§ SUPPLIED TEXT
We strongly discourage anyone from shipping code marked experimental in production. You need to explicitly enable this in the build to get the feature. (./configure –enable-alt-svc)

But at the same time we urge and encourage interested users to test it out, try how it works and bring back your feedback, criticism, praise, bug reports and help us make it work the way we’d like it to work so that we can make it land as a “normal” feature as soon as possible.

Ship

The experimental alt-svc code has been merged into curl as of commit 98441f3586 (merged March 3rd 2019) and will be present in the curl code starting in the public release 7.64.1 that is planned to ship on March 27, 2019. I don’t have any time schedule for when to remove the experimental tag but ideally it should happen within just a few release cycles.

§ RAW DATA
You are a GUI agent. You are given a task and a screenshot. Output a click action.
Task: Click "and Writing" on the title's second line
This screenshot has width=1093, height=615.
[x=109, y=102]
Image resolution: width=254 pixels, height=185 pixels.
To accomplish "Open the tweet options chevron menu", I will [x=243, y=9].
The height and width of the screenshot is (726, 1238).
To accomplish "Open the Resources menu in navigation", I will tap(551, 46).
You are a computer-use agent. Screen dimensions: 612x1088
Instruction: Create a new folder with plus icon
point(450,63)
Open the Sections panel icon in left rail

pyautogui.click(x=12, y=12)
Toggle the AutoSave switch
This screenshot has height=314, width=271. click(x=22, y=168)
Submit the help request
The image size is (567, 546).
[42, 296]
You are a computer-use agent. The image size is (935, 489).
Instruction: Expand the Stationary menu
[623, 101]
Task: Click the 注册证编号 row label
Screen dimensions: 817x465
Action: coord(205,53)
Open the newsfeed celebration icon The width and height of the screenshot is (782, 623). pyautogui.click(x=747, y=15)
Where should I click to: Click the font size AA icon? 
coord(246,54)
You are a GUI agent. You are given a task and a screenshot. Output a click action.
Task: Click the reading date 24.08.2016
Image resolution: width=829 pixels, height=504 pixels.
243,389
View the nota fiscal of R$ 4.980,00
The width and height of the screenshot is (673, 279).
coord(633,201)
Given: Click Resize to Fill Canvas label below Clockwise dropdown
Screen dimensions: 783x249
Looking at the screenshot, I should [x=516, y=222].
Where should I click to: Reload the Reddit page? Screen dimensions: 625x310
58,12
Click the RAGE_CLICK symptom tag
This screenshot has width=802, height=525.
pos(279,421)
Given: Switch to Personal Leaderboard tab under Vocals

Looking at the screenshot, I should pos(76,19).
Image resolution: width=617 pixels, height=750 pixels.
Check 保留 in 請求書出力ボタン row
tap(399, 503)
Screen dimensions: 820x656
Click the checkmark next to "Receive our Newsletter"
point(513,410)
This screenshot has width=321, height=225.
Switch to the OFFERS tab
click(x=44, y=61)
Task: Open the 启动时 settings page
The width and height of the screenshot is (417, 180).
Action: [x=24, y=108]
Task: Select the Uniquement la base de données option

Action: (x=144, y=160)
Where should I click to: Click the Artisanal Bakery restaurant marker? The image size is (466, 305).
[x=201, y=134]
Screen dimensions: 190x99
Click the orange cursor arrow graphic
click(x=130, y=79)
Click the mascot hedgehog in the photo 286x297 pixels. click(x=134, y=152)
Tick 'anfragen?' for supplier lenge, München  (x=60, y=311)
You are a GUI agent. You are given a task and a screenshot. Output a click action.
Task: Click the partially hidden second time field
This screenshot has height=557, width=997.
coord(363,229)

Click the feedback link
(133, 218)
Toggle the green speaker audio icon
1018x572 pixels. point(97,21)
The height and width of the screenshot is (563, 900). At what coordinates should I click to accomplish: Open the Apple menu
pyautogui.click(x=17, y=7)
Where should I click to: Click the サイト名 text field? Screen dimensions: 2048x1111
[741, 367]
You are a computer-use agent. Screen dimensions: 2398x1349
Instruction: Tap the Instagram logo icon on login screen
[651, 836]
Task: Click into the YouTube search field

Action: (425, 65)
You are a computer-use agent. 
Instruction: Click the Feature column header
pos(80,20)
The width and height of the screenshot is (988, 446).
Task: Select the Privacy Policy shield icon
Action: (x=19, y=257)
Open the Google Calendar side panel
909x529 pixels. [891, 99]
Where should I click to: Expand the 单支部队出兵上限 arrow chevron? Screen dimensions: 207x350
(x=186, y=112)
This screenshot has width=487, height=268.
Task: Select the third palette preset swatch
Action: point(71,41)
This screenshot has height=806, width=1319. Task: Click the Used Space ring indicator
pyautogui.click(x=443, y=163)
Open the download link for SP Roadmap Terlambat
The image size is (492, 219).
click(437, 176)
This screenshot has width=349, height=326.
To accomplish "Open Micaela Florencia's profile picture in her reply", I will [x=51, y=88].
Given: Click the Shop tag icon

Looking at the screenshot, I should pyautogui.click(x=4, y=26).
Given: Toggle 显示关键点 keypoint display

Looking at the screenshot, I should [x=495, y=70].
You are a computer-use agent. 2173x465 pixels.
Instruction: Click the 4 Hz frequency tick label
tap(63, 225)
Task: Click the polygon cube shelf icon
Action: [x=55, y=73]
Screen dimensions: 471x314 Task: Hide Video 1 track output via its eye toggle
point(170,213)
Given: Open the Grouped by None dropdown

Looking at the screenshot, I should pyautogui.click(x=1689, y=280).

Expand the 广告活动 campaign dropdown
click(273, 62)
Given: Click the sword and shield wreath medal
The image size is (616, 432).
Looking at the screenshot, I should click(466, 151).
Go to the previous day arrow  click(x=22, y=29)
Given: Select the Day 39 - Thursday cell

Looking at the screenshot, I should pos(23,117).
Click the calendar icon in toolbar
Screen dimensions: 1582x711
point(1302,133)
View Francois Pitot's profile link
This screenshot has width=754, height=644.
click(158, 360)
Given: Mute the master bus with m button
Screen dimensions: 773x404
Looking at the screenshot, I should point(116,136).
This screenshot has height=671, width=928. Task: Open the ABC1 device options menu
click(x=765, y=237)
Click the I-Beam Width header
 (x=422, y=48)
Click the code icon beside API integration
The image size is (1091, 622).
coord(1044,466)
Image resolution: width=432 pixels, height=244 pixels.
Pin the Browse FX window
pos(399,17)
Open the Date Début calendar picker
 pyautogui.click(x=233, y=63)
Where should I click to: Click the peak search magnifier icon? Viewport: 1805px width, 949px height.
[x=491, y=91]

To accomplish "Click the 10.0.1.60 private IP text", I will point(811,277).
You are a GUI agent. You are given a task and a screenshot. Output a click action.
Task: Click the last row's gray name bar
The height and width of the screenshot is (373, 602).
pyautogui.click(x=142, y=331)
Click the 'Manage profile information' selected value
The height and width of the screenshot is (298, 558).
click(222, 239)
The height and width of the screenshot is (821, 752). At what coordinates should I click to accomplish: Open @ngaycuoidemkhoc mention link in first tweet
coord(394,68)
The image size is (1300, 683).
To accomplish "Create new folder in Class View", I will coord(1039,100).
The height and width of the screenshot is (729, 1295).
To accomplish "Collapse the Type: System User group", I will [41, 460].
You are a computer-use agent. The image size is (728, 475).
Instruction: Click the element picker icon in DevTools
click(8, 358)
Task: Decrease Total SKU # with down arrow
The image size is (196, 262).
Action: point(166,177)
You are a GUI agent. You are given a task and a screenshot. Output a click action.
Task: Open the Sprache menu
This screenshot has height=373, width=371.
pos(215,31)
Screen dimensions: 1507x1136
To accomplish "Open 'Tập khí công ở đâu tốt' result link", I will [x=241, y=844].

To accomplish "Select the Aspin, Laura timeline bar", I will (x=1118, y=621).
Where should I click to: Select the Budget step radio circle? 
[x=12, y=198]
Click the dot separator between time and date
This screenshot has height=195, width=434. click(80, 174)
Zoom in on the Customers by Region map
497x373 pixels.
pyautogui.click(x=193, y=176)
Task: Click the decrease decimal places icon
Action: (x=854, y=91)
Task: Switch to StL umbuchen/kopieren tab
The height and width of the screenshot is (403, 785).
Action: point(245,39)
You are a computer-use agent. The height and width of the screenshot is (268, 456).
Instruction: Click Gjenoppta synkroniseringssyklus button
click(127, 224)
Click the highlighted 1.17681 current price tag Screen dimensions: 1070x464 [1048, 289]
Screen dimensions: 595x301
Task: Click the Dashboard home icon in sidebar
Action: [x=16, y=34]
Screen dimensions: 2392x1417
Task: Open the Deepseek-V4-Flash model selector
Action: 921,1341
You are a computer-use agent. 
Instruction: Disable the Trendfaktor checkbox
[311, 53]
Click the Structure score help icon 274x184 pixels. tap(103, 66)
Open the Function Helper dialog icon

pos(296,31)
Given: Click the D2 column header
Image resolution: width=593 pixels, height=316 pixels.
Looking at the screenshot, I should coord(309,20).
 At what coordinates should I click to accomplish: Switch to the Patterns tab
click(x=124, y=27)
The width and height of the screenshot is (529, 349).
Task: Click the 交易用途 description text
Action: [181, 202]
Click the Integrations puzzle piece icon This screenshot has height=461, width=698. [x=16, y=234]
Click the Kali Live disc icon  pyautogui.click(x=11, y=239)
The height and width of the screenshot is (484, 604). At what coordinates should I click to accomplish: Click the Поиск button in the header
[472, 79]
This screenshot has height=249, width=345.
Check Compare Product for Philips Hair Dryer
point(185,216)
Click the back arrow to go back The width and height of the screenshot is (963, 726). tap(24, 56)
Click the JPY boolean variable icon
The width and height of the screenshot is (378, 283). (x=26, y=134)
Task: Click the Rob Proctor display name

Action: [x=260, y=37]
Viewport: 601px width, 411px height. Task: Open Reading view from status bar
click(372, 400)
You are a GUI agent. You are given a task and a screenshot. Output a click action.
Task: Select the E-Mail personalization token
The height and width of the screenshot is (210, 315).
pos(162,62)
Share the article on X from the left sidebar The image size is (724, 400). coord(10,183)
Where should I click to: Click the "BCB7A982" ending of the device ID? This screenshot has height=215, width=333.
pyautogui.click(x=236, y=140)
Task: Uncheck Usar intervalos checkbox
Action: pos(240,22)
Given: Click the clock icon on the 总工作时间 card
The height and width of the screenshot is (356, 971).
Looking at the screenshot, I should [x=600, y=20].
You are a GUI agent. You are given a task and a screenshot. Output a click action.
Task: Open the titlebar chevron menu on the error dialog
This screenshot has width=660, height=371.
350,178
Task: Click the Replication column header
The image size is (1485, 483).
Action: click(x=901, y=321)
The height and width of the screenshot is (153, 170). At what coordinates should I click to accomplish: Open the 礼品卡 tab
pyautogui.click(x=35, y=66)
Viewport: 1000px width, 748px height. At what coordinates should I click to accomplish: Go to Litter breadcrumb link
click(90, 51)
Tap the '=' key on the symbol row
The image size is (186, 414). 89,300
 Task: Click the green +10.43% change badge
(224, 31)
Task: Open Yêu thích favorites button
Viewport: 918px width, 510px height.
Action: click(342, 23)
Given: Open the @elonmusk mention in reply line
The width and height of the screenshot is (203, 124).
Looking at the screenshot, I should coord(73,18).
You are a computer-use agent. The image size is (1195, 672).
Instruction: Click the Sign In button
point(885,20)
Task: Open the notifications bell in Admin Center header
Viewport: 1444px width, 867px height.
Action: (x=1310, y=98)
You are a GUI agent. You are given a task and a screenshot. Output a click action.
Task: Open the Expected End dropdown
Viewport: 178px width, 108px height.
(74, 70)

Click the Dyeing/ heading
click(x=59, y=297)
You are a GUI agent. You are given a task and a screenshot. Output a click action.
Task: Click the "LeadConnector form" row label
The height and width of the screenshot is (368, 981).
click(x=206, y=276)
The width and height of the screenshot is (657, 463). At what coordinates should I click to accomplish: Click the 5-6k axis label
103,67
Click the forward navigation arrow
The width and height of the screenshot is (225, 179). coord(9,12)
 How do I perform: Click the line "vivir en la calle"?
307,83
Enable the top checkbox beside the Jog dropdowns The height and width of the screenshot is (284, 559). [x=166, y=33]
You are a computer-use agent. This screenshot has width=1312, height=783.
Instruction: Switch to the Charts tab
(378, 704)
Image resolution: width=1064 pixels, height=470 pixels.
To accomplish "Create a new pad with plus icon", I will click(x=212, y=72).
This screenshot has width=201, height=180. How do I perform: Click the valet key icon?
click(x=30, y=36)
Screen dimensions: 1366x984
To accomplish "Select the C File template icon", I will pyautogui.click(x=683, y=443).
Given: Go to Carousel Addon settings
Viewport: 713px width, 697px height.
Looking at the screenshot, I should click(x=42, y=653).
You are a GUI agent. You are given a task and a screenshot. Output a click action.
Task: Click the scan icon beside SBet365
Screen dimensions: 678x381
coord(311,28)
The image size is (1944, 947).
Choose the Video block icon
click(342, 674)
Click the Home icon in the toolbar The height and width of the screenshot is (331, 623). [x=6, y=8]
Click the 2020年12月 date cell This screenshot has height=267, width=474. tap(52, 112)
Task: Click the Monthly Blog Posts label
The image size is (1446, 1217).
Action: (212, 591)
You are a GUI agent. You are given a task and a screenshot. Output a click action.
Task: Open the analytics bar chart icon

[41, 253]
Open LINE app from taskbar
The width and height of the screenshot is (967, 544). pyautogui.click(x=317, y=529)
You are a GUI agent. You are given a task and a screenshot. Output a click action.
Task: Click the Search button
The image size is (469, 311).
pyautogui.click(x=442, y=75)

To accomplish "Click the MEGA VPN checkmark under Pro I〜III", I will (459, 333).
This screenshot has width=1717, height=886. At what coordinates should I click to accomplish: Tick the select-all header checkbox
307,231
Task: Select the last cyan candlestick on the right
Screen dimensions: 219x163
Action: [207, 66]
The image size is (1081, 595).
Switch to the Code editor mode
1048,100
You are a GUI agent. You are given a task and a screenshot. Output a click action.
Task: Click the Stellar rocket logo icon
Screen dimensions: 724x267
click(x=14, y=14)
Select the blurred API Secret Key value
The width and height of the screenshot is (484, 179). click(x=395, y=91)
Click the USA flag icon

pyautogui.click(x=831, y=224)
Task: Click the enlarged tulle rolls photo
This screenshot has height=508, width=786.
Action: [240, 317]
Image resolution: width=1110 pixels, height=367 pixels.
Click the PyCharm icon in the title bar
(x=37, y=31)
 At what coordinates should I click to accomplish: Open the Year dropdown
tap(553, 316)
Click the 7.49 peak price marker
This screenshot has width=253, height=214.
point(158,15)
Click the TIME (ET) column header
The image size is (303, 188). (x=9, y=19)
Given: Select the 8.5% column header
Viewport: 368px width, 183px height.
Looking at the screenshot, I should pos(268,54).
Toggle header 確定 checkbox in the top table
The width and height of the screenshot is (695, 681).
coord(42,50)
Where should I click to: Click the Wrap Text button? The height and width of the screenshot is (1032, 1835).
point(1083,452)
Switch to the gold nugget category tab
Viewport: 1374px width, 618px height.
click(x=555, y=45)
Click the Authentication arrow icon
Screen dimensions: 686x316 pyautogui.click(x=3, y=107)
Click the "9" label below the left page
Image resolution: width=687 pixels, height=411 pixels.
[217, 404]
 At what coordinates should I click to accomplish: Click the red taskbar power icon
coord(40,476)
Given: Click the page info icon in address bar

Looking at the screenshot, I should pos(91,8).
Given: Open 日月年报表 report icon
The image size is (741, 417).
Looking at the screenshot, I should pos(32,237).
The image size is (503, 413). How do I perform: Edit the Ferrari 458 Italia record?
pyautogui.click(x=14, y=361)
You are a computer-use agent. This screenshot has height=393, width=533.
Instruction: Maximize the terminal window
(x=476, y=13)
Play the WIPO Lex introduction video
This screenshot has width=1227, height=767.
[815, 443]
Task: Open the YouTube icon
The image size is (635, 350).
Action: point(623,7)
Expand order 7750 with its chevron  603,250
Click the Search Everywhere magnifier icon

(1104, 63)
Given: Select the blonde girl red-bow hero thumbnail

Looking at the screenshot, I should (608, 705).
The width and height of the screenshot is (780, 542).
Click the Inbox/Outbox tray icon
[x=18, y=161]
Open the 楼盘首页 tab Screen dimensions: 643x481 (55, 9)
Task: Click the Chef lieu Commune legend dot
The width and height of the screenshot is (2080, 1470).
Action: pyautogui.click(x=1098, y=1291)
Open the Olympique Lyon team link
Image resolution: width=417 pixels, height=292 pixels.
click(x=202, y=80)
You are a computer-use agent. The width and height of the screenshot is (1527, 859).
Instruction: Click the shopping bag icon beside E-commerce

§ PROBLEM TO SOLVE
Reproduce the curl alt-svc passage above word for word, from its first sentence to its last.

§ REPLY
We strongly discourage anyone from shipping code marked experimental in production. You need to explicitly enable this in the build to get the feature. (./configure –enable-alt-svc)

But at the same time we urge and encourage interested users to test it out, try how it works and bring back your feedback, criticism, praise, bug reports and help us make it work the way we’d like it to work so that we can make it land as a “normal” feature as soon as possible.

Ship

The experimental alt-svc code has been merged into curl as of commit 98441f3586 (merged March 3rd 2019) and will be present in the curl code starting in the public release 7.64.1 that is planned to ship on March 27, 2019. I don’t have any time schedule for when to remove the experimental tag but ideally it should happen within just a few release cycles.